The French economy is slowing down

In the fourth quarter of 2019, activity contracted by 0.1%. Over the past year as a whole, GDP grew by only 1.2%, after 1.7% in 2018.

This is a warning shot: France is not immune to the effects of the global economic slowdown. In the fourth quarter of 2019, and to everyone’s surprise, activity contracted by 0.1%, following growth of 0.3% in the previous quarter. For the year as a whole, GDP growth was limited to 1.2%, marking a real deceleration from the 1.7% growth in 2018 and 2.4% in 2017.

December and its strikes therefore finally had a much stronger impact on the French economy than expected. The decline in GDP is due to massive destocking by industry (-0.4%), which reflects a slowdown or even a halt in production. “Some infrastructures such as ports, the rail network and fuel depots have been disrupted. Faced with these supply difficulties, industrial production fell in December and enterprises had to draw on their stocks to meet demand”, reacted the Minister of the Economy, Bruno Le Maire, on Friday 31st January.

“The perception of increased uncertainty in the coming months both locally and globally has prompted business leaders to both reduce inventory to contain costs and postpone investments,” says Philippe Waechter, Chief Economist at Ostrum Asset Management.


The slowdown in 2019 is clearly due to the international trade tensions that have affected the country’s main economic partners, first and foremost Germany. Germany, whose automotive industry has been particularly hard hit, is expected to grow by only 0.6% in 2019, after 1.5% in 2018.

Relief from social security charges

Compared to its neighbours, France benefited last year from the purchasing power measures taken at the end of 2018 in response to the “yellow jackets” crisis, i.e. 17 billion euros (including 10 billion devoted to supporting purchasing power). As a result, household consumption held up rather well over the year as a whole.

Businesses, for their part, have taken advantage of the transformation of the tax credit for competitiveness and employment (CICE) into reductions in social security contributions to invest and hire. Indeed, with 263,000 net job creations in 2019 “an exceptional performance”, according to Patrick Artus, Chief Economist at Natixis, growth has largely translated into jobs.

All economic sectors and all regions have benefited, and the jobs themselves are of better quality: permanent contracts are increasing, while terminations of fixed-term contracts and temporary assignments are decreasing. “We may be witnessing a labour retention effect, which may also help to explain the employment dynamic,” says Denis Ferrand, CEO of Rexecode. Given the recruitment difficulties in certain sectors, companies may indeed hesitate to part with employees they have had difficulty finding.

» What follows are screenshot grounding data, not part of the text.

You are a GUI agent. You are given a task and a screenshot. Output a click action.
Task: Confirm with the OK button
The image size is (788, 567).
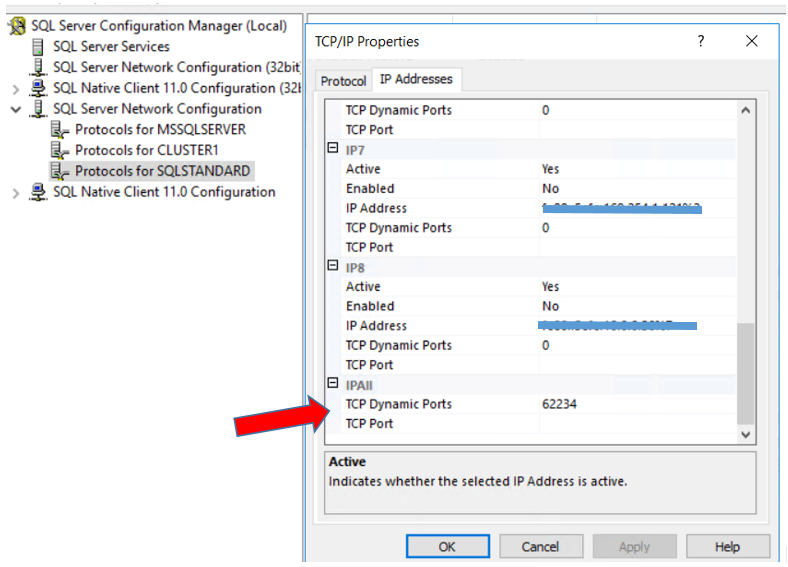tap(447, 546)
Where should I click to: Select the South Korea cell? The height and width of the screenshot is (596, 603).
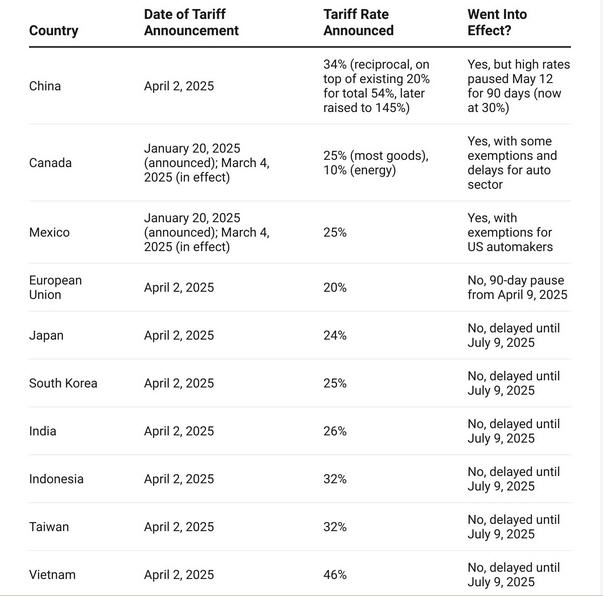click(x=63, y=383)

Despite significant gains in purchasing power, the French, still very cautious, continue to save more than necessary. “The savings rate is around 15%, whereas it should be around 14%. “This is probably because they feel that today’s tax gains could be taken back tomorrow. “Another explanation is the drop in interest rates (and therefore investment income), which means that the French are not rounding out as much as they had expected or hoped. “In this case, there may be an income effect, i.e. more money is saved to compensate for the lower return.

Low inflation rate

However, according to the economists interviewed, the French should loosen the purse strings in 2020 and consume more. Already, purchases of durable goods have seen a net rebound (2.5%) since June 2019, and the trend is expected to continue. Another encouraging sign is that the household morale index rose by two points in January 2020, almost erasing December’s decline due to strikes.

This is reason to remain relatively optimistic for 2020. For Bercy, December’s disappointment “does not call into question the fundamentals of French growth, which are solid”. Provided that the slowdown remains temporary. “The question is whether this industrial behaviour is specific to France and linked to strikes, or whether it is common to all European countries.

Reassuringly, industrial indicators rebounded slightly in January in France, and the positive investment trend seems to indicate that “companies are not projecting themselves into a lasting bad situation”. The other unknown is the inflation rate, which remains low in relation to wage increases. It is as if firms are not passing on rising costs to their prices, thereby cutting into their margins, a situation which is untenable for them in the long term, but rather favourable to consumers in the short term.

The final question mark relates to the potential impact of the coronavirus epidemic on the global economy. The duration of this health crisis and its impact on China, the world’s second largest economy, raises the spectre of an even more pronounced slowdown than expected in 2020. Before the crisis broke out, the Banque de France was banking on growth in France being limited to 1.1% this year.